HOW TO COMPLETE THIS TASK
Output the entries underneath exactly as they are.
^^^^^^^^^^^^^^^^
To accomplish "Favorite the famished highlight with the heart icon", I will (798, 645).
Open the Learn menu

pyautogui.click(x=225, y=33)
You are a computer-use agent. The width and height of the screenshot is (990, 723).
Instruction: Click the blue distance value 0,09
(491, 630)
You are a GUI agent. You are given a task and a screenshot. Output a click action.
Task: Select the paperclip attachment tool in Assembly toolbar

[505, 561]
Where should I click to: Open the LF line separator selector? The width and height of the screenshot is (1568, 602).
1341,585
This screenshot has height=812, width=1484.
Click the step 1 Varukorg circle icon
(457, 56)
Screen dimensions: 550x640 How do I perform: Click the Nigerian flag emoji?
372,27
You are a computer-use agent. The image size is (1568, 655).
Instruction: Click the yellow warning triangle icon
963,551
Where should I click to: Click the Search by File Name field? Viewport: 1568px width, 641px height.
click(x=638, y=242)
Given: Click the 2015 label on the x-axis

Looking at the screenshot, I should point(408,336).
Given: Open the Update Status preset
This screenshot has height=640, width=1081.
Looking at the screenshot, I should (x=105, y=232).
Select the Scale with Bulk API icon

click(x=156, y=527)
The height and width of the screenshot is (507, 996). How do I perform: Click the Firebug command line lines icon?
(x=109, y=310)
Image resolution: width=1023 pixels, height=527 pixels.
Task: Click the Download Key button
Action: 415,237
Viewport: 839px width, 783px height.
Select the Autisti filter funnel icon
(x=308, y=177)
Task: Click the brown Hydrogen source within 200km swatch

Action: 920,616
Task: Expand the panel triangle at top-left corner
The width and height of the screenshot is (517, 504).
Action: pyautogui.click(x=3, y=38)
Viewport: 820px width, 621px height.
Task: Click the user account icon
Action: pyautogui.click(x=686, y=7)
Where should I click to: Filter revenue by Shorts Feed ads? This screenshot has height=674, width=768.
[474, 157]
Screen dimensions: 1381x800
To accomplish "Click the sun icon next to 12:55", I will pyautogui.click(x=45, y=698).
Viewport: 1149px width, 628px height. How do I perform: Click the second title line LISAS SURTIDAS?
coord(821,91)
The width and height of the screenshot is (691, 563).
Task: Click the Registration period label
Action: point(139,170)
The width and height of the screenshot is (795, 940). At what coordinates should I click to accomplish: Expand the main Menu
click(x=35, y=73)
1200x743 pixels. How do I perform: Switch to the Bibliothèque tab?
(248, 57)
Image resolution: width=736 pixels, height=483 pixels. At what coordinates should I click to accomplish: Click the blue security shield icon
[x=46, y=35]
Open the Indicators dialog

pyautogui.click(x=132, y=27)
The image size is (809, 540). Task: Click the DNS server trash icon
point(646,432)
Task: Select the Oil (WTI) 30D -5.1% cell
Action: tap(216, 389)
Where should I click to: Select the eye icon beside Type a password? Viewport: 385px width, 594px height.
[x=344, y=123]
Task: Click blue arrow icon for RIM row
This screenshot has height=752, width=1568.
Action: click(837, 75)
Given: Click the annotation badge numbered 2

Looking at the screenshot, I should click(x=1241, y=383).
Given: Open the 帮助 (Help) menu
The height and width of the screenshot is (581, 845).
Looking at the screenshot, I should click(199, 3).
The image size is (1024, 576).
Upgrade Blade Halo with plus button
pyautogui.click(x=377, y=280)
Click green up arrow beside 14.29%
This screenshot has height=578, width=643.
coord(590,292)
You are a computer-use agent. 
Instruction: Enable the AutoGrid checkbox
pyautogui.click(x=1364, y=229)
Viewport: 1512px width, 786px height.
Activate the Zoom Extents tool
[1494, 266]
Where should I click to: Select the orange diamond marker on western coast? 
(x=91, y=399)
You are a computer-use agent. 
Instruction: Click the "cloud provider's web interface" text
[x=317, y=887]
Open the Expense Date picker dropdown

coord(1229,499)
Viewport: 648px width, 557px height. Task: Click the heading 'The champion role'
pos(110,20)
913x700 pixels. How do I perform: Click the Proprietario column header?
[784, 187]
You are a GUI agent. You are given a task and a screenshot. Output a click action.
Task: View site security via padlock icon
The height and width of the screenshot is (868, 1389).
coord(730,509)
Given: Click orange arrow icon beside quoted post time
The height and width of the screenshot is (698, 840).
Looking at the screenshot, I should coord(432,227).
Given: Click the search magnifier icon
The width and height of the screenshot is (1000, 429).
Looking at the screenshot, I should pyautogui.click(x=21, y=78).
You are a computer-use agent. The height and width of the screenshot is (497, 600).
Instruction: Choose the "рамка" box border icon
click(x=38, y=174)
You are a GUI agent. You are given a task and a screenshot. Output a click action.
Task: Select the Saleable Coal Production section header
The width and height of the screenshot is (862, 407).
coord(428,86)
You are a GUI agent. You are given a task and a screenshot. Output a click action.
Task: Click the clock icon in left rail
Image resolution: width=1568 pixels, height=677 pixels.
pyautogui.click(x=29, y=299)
^^^^^^^^^^^^^^^^
WRITTEN RESPONSE
To accomplish "Favorite the famished highlight with the heart icon", I will (798, 645).
Open the Learn menu

pyautogui.click(x=225, y=33)
You are a computer-use agent. The width and height of the screenshot is (990, 723).
Instruction: Click the blue distance value 0,09
(491, 630)
You are a GUI agent. You are given a task and a screenshot. Output a click action.
Task: Select the paperclip attachment tool in Assembly toolbar

[505, 561]
Where should I click to: Open the LF line separator selector? The width and height of the screenshot is (1568, 602).
1341,585
This screenshot has height=812, width=1484.
Click the step 1 Varukorg circle icon
(457, 56)
Screen dimensions: 550x640 How do I perform: Click the Nigerian flag emoji?
372,27
You are a computer-use agent. The image size is (1568, 655).
Instruction: Click the yellow warning triangle icon
963,551
Where should I click to: Click the Search by File Name field? Viewport: 1568px width, 641px height.
click(x=638, y=242)
Given: Click the 2015 label on the x-axis

Looking at the screenshot, I should point(408,336).
Given: Open the Update Status preset
This screenshot has height=640, width=1081.
Looking at the screenshot, I should (x=105, y=232).
Select the Scale with Bulk API icon

click(x=156, y=527)
The height and width of the screenshot is (507, 996). How do I perform: Click the Firebug command line lines icon?
(x=109, y=310)
Image resolution: width=1023 pixels, height=527 pixels.
Task: Click the Download Key button
Action: 415,237
Viewport: 839px width, 783px height.
Select the Autisti filter funnel icon
(x=308, y=177)
Task: Click the brown Hydrogen source within 200km swatch

Action: 920,616
Task: Expand the panel triangle at top-left corner
The width and height of the screenshot is (517, 504).
Action: pyautogui.click(x=3, y=38)
Viewport: 820px width, 621px height.
Task: Click the user account icon
Action: pyautogui.click(x=686, y=7)
Where should I click to: Filter revenue by Shorts Feed ads? This screenshot has height=674, width=768.
[474, 157]
Screen dimensions: 1381x800
To accomplish "Click the sun icon next to 12:55", I will pyautogui.click(x=45, y=698).
Viewport: 1149px width, 628px height. How do I perform: Click the second title line LISAS SURTIDAS?
coord(821,91)
The width and height of the screenshot is (691, 563).
Task: Click the Registration period label
Action: point(139,170)
The width and height of the screenshot is (795, 940). At what coordinates should I click to accomplish: Expand the main Menu
click(x=35, y=73)
1200x743 pixels. How do I perform: Switch to the Bibliothèque tab?
(248, 57)
Image resolution: width=736 pixels, height=483 pixels. At what coordinates should I click to accomplish: Click the blue security shield icon
[x=46, y=35]
Open the Indicators dialog

pyautogui.click(x=132, y=27)
The image size is (809, 540). Task: Click the DNS server trash icon
point(646,432)
Task: Select the Oil (WTI) 30D -5.1% cell
Action: tap(216, 389)
Where should I click to: Select the eye icon beside Type a password? Viewport: 385px width, 594px height.
[x=344, y=123]
Task: Click blue arrow icon for RIM row
This screenshot has height=752, width=1568.
Action: click(837, 75)
Given: Click the annotation badge numbered 2

Looking at the screenshot, I should click(x=1241, y=383).
Given: Open the 帮助 (Help) menu
The height and width of the screenshot is (581, 845).
Looking at the screenshot, I should click(199, 3).
The image size is (1024, 576).
Upgrade Blade Halo with plus button
pyautogui.click(x=377, y=280)
Click green up arrow beside 14.29%
This screenshot has height=578, width=643.
coord(590,292)
You are a computer-use agent. 
Instruction: Enable the AutoGrid checkbox
pyautogui.click(x=1364, y=229)
Viewport: 1512px width, 786px height.
Activate the Zoom Extents tool
[1494, 266]
Where should I click to: Select the orange diamond marker on western coast? 
(x=91, y=399)
You are a computer-use agent. 
Instruction: Click the "cloud provider's web interface" text
[x=317, y=887]
Open the Expense Date picker dropdown

coord(1229,499)
Viewport: 648px width, 557px height. Task: Click the heading 'The champion role'
pos(110,20)
913x700 pixels. How do I perform: Click the Proprietario column header?
[784, 187]
You are a GUI agent. You are given a task and a screenshot. Output a click action.
Task: View site security via padlock icon
The height and width of the screenshot is (868, 1389).
coord(730,509)
Given: Click orange arrow icon beside quoted post time
The height and width of the screenshot is (698, 840).
Looking at the screenshot, I should coord(432,227).
Given: Click the search magnifier icon
The width and height of the screenshot is (1000, 429).
Looking at the screenshot, I should pyautogui.click(x=21, y=78).
You are a computer-use agent. The height and width of the screenshot is (497, 600).
Instruction: Choose the "рамка" box border icon
click(x=38, y=174)
You are a GUI agent. You are given a task and a screenshot. Output a click action.
Task: Select the Saleable Coal Production section header
The width and height of the screenshot is (862, 407).
coord(428,86)
You are a GUI agent. You are given a task and a screenshot. Output a click action.
Task: Click the clock icon in left rail
Image resolution: width=1568 pixels, height=677 pixels.
pyautogui.click(x=29, y=299)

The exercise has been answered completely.